While these attempts have yet to achieve widespread success, optimism toward smart clothing–especially things like undershirts–and its ability to report adequately someone’s symptoms, remains high.

The smart clothing industry has existed in the context of monitoring health for quite some time. The aforementioned tech giants have made no secret of integrating health- and wellness-centric features into their devices, and companies like Nanowear have even gone so far as to create undergarments that track things like the wearer’s heart rate.

It’s only fitting that these companies would transition to COVID assessment, containment, and prevention in the shadow of the pandemic, though they aren’t the only ones doing so. Indeed, innovators from all corners of the United States are set to participate in a “rapid testing solutions” competition–the end goal being a cheap, fast, easy-to-use wearable option to help flatten the curve. The “cheap” aspect is perhaps the most difficult; as Politico says, the majority of people have a general understanding of how to use wearable technology.

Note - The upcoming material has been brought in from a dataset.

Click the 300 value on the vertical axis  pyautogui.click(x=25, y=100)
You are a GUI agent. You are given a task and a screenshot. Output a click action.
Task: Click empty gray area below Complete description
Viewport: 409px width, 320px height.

Perhaps more importantly, the potential for HIPPA violations via data access is high–and, during a period of time in which people are more suspicious of technology companies than ever, vis-a-vis data sharing, privacy could be a significant barrier to the creation, distribution, and use of otherwise crucial smart clothing.

There is no denying that the Coronavirus pandemic has accelerated, among other things, technological advancement in ways unseen by many of us alive today. Only time will tell if smart clothing–life-saving potential and all–becomes part of that trend.